Considering the social support construct in this study, participants earned almost half the maximum score, suggesting that they received average support from family members and friends as well as social and health systems for controlling their child’s disease, which is consistent with the findings of studies by Edmonds-Myles et al. (21) and Bowes et al. (22). However, in the study by Matsuo and Sato (18), mothers perceived more social support than the present study. This difference can be due to the difference in children’s diseases between the two studies, and definitely, better and more advanced health systems in Japan, which provide better support for patients and their families, as 61% of the perceived social support was provided by community health systems in their study.
In the present study, the primary appraisal construct had a negative impact on coping outcomes (behaviors), showing that the more the mothers considered themselves vulnerable to their child’s disease and regarded the events more stressful, the worse their health-related behaviors would be. Hassall et al. (23) studied parents of children with intellectual disabilities and concluded that cognitive assessments are associated with stress and parental behaviors which could also affect the child behaviors. In the study of Kovacs et al. (24), it was reported that mothers who believed that having a child with diabetes and controlling the disease was more difficult, suffered from higher levels of psychological distress. The findings of the study by Mazloomy Mahmoodabad et al. (17) on teachers’ job stress, and Gill and Loh (25) on new primiparous mothers are in agreement with the results of the present study.
In the regression model of the present study, use of emotion-focused coping approaches had a negative correlation with the coping outcomes. In the study of Matsuo and Sato (18), similar to our findings, it was found that greater use of problem-focused and efficient coping methods was associated with better health-related behaviors, and those who used emotion-focused coping approaches had more unhealthy behaviors.
Based on our findings, information seeking had a positive effect on maternal behaviors, which is consistent with the findings of the study by Matsuo and Sato (18) and Mazloomy Mahmoodabad et al. (17). These results indicate that obtaining more information about a stressful event will improve both the coping outcomes and healthy behaviors. The lack of information and unknowns can undermine the process and coping outcome through difficult and unrealistic evaluation of the degree of the threat (6).
Self-report of information and unwillingness of some mothers to respond to questions about their child’s disease were the main limitations of this study.
The results of this study suggested that the transactional model of stress and coping is an appropriate framework for explaining the health-related outcomes for mothers of children with type 1 diabetes.

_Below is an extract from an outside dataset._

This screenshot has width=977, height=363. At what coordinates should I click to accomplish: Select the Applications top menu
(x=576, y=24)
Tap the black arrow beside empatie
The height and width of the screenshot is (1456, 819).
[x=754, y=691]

Based on the findings of regression analysis, mothers’ attempts to improve understanding of diabetes and reduce their vulnerability, receiving training to use coping strategies for better management of conditions, increasing information on proper disease control, and inter-sectoral interventions for attracting sufficient (emotional, financial, therapeutic, etc.) support from patients’ families can be hopeful in improving mothers’ function and health.